Member of Parliament for Trobu Constituency
- Incumbent
- Assumed office 7 January 2025

Personal details
- Born: April 22, 1986 (age 40) Adwumakaase, Ghana
- Party: New Patriotic Party
- Occupation: Politician, Business Executive

= Gloria Owusu =

Ghanaian politician

Gloria Owusu (born 22 April 1986) is a Ghanaian politician and business executive. She is a member of the New Patriotic Party (NPP) and currently serves as the Member of Parliament for the Trobu Constituency in the 9th Parliament of Ghana.

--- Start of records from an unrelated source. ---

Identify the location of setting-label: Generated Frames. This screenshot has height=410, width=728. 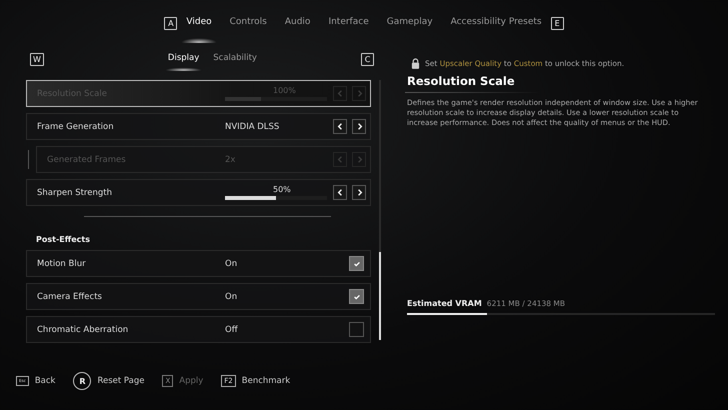
(87, 159).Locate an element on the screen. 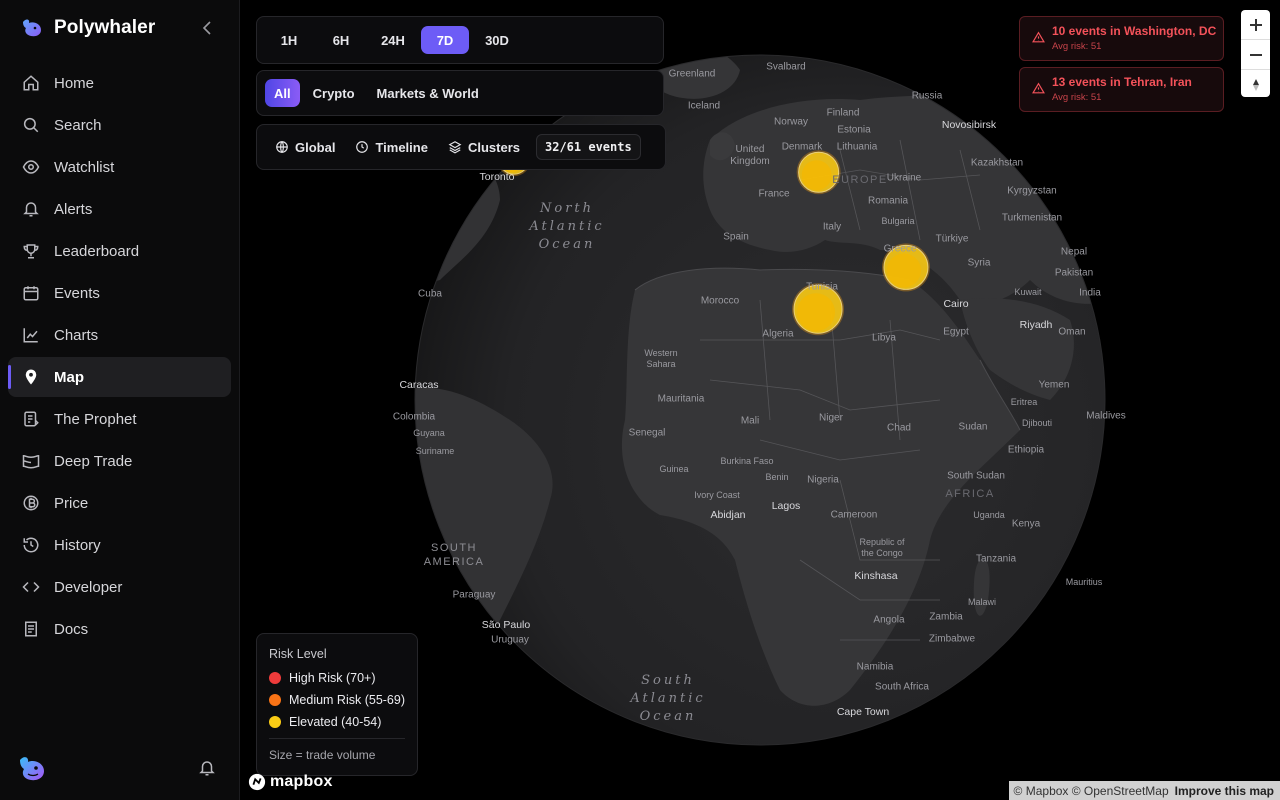 The height and width of the screenshot is (800, 1280). sidebar-item-watchlist: Watchlist is located at coordinates (120, 167).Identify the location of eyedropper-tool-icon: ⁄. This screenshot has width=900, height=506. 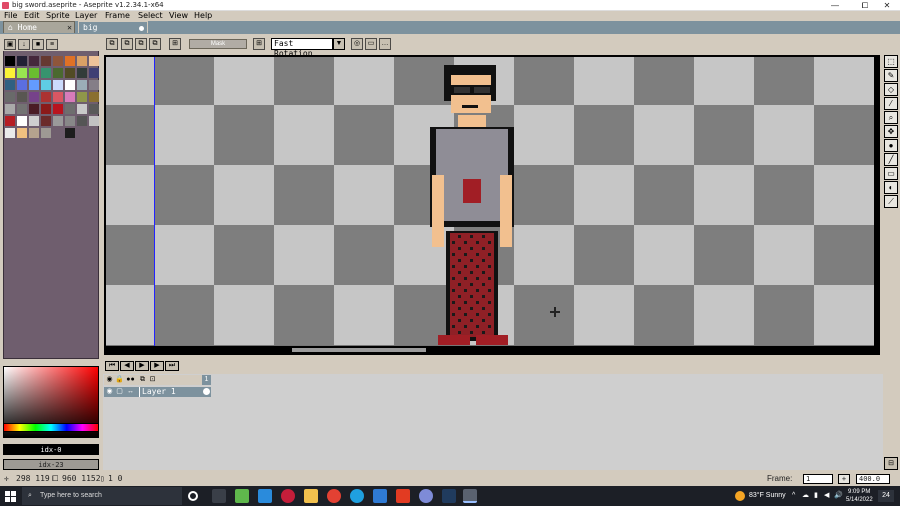
(891, 104).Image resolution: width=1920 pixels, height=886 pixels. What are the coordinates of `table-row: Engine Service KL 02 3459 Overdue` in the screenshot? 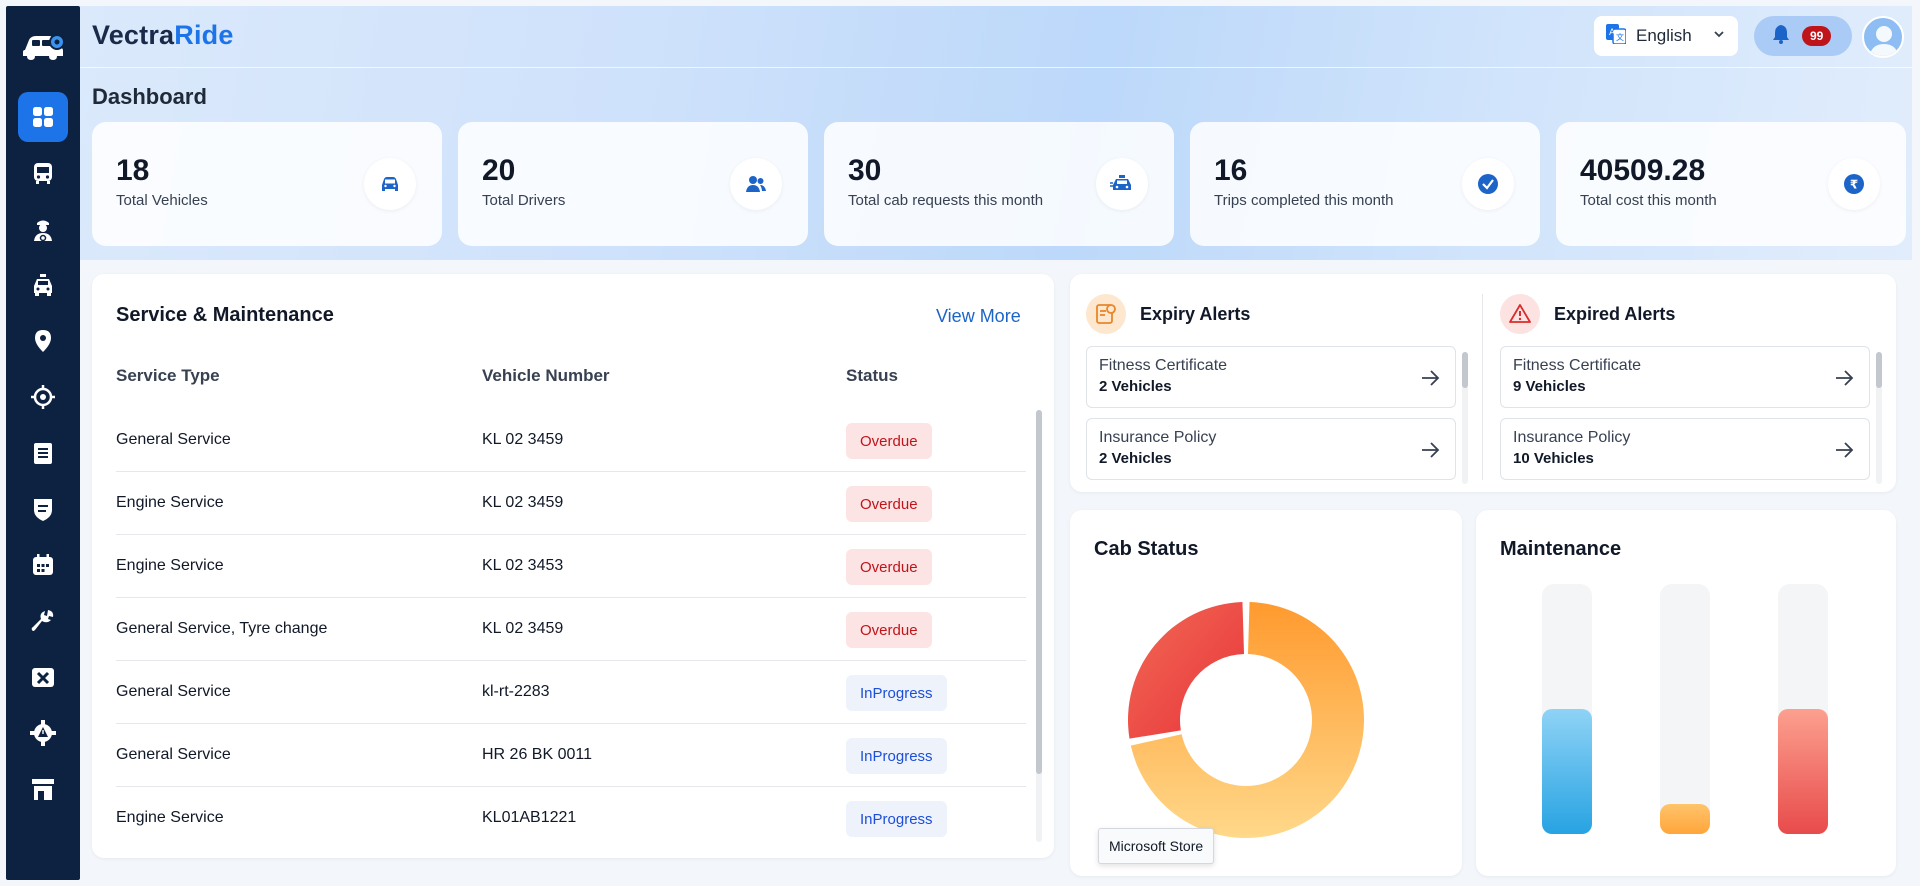 It's located at (571, 504). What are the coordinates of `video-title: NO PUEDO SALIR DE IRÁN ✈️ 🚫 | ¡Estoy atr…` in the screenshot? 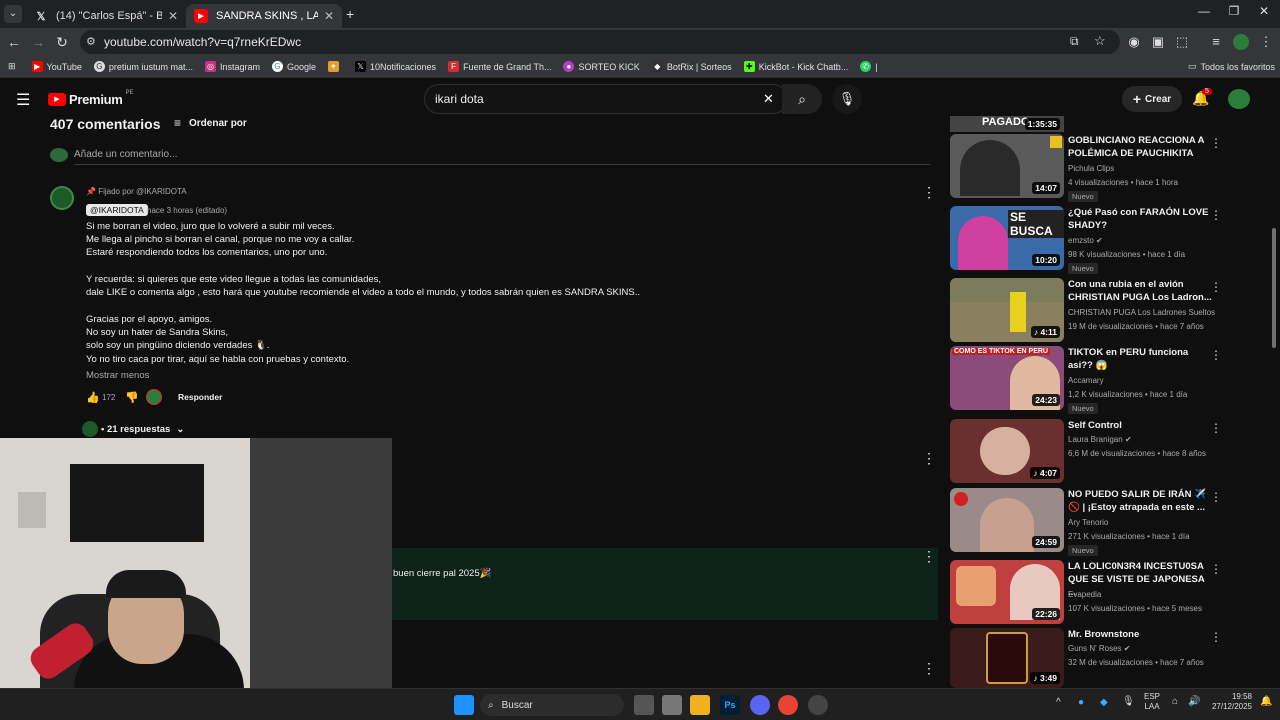 It's located at (1140, 501).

== Early life and education ==
Gloria Owusu hails from Adwumakaase in the Ashanti Region of Ghana. She pursued her tertiary education at Charisma Bible College, where she obtained a diploma in April 2011.

== Career ==
Before entering politics, Gloria Owusu served as the managing director of Glotex Company Limited, a private enterprise. She was elected to the Parliament of Ghana in the 2024 general elections on the ticket of the New Patriotic Party and represents the Trobu Constituency in the Greater Accra Region. In Parliament, she is a member of the Information and Communications Committee, the Public Administration and State Interests Committee, and serves as the Vice Chairperson of the Backbenchers' Business Committee.